Pharmacokinetic data
- Elimination half-life: 56-72 hours

Identifiers
- CAS Number: 143045-27-6;
- ChemSpider: none;
- UNII: M9L22Y19H9;

Chemical and physical data
- Formula: C_{400}H_{625}N_{111}O_{115}S_{9}
- Molar mass: 9117.60 g·mol^{−1}

= IGF-1 LR3 =

Synthetic protein

Long arginine 3-IGF-1, abbreviated as IGF-1 LR3 or LR3-IGF-1, is a synthetic protein and lengthened analogue of human insulin-like growth factor 1 (IGF-1). It differs from native IGF-1 in that it possesses an arginine instead of a glutamic acid at the third position in its amino acid sequence ("arginine 3"), and also has an additional 13 amino acids at its N-terminus (MFPAMPLLSLFVN) ("long"), for a total of 83 amino acids (relative to the 70 of IGF-1).

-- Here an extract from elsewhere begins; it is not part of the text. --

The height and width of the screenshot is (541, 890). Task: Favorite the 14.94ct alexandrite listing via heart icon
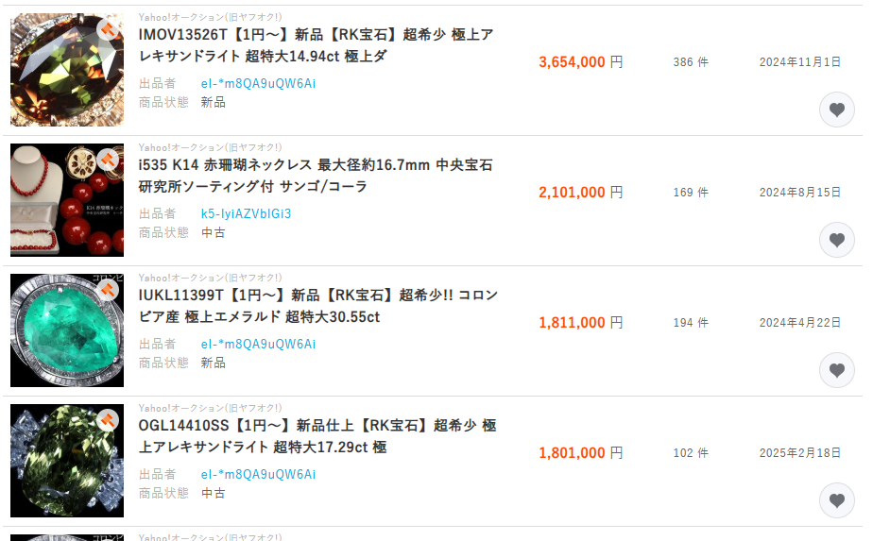tap(836, 110)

The consequences of these modifications are that IGF-1 LR3 retains the pharmacological activity of IGF-1 as an agonist of the IGF-1 receptor, has very low affinity for the insulin-like growth factor-binding proteins (IGFBPs), and has improved metabolic stability. As a result, it is approximately three times more potent than IGF-1, and possesses a significantly longer half-life of about 20–30 hours (relative to IGF-1's half-life of about 12–15 hours).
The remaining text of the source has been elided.